» **Passage to read**:
==========
# Target pins



## Larry brown (Aug 17, 2013)

Get you some wire nuts, nail that will fit in there and epoxy the nail in. Hold well. There is a kid who makes some on Facebook also. Look up gas bow strings and they have some made by him and think they give his name. 
I have some that are bent wire have to take a picture of them and post em up.


----------



## autoguns (Apr 27, 2010)

these work good


----------



## Pacnorhunter (Apr 6, 2019)

Nice


----------



## Outsider (Aug 16, 2011)

autoguns said:


> these work good


I had really hard time pushing them in. Target would move before I was able to do it


----------



## Tipe (May 19, 2018)

Use normal nail and piece 1"x1" or ¾"x¾" of 10-12mm (25/64"-15/32") foam rubber. 
Push nail thru and put some epoxy to glue that head into foam.


Really works well and is easy to push... + U can make 100 of them at price of 12 bought pin's.


----------



## jk3campbell (Jun 11, 2016)

I made some of these for my wife, kids and me. Bought some cheap dice off Amazon drilled a hole matching the size of a nail. Cut off the head and epoxy or super glue the nail into the hole. Drill slow or the dice may develop some stress cracks. I also filed a groove in the nail for the glue to have more hold.









Sent from my XT1254 using Tapatalk


----------



## kballer1 (Aug 31, 2010)

Those that autogun show will tear your thumb nail off trying to remove them & they play heck on wheel chair wheels. Piece of old garden hose & ring barn nail works great for out doors target butts & long golf tee's work for indoor targets.


----------



## RebelGT (Apr 5, 2019)

Those die pins look awesome!


----------



## jcw740 (Jun 13, 2018)

Nice!


----------



## johnnyyukon (Jul 8, 2018)

jk3campbell said:


> I made some of these for my wife, kids and me. Bought some cheap dice off Amazon drilled a hole matching the size of a nail. Cut off the head and epoxy or super glue the nail into the hole. Drill slow or the dice may develop some stress cracks. I also filed a groove in the nail for the glue to have more hold.
==========
» **Activity list**:
1. Revise the stretch of the target pins thread from "Get you some" through "give his name.", replacing "wire nuts" with "wire connectors".
2. Pick up the forum thread on target pins where it stops and continue it.

» **Information supplied**:
==========
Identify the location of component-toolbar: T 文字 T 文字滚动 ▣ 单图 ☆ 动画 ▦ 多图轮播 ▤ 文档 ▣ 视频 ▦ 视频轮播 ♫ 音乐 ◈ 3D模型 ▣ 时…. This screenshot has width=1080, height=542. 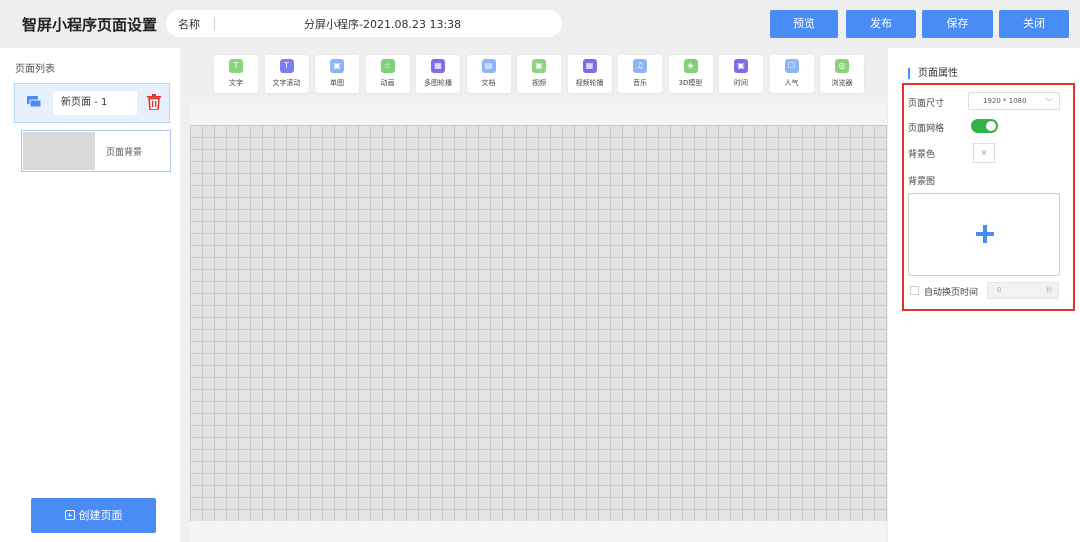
==========
» **Answers given**:
1.
Get you some wire connectors, nail that will fit in there and epoxy the nail in. Hold well. There is a kid who makes some on Facebook also. Look up gas bow strings and they have some made by him and think they give his name.

2.
> 
> 
> 
> ...


Brilliant. Can't believe it's been so hard to find a home depot/etc. solution. DIY it is


----------



## caspian (Jan 13, 2009)

I made several hundred of these for my club a couple of years ago for about $50. I bought 250 4" bullet head nails and I think 6 or 7 hardwood rake handles.

I made a jig for my bandsaw to cut them to 1" lengths and another jig to hold them on my pedestal drill for centre drilling. I did sand the edges on a disc sander but next time I would not bother for the time it took. nails were just tapped through the hole over a block with a recess drilled with a spade bit and a centre hole to clear the nail. I lost maybe a dozen due to splitting, but if I drilled the centre holes any larger the nails would have needed to be glued in.

sorry for the blurry pic, I has lost the originals and this was a facebook rescue.


----------



## Outsider (Aug 16, 2011)

caspian said:


> I made several hundred of these for my club a couple of years ago for about $50. I bought 250 4" bullet head nails and I think 6 or 7 hardwood rake handles.
> 
> I made a jig for my bandsaw to cut them to 1" lengths and another jig to hold them on my pedestal drill for centre drilling. I did sand the edges on a disc sander but next time I would not bother for the time it took. nails were just tapped through the hole over a block with a recess drilled with a spade bit and a centre hole to clear the nail. I lost maybe a dozen due to splitting, but if I drilled the centre holes any larger the nails would have needed to be glued in.
> 
> sorry for the blurry pic, I has lost the originals and this was a facebook rescue.


Nice job caspian. What I like about small screw like in mine is they have thread machined which "grabs" the target pretty good. I was afraid smooth surface nails might slide out a little on every shot.


----------



## Outsider (Aug 16, 2011)

jk3campbell said:


> I made some of these for my wife, kids and me. Bought some cheap dice off Amazon drilled a hole matching the size of a nail. Cut off the head and epoxy or super glue the nail into the hole. Drill slow or the dice may develop some stress cracks. I also filed a groove in the nail for the glue to have more hold.
> 
> 
> 
> ...


There was a guy there who was selling exact same pins. My friend bought a set. I think he paid like $15 for 4 of them.


----------



## jk3campbell (Jun 11, 2016)

I used 16d nails and got 50 dice for $10. That's a pretty good profit he was making at 15 a set.

Sent from my XT1254 using Tapatalk


----------



## Outsider (Aug 16, 2011)

You can see below what some pros are using instead of the nails


----------



## SDMiller2468 (Jan 15, 2018)

Very nice work and gives me an idea of my own. Thanks.


----------



## Gaspert (May 9, 2018)

Great Idea. If only I hit the target consistently and didn't fear breaking an arrow on one of these.


----------



## BobbyBouche (Sep 14, 2016)

autoguns said:


> these work good


I use these myself!


----------



## slamnationalley (Jul 5, 2007)

autoguns said:


> these work good


I'd have a never ending supply of these. My framers drop at least 200 on each house I build....


----------



## yvedel65 (May 10, 2019)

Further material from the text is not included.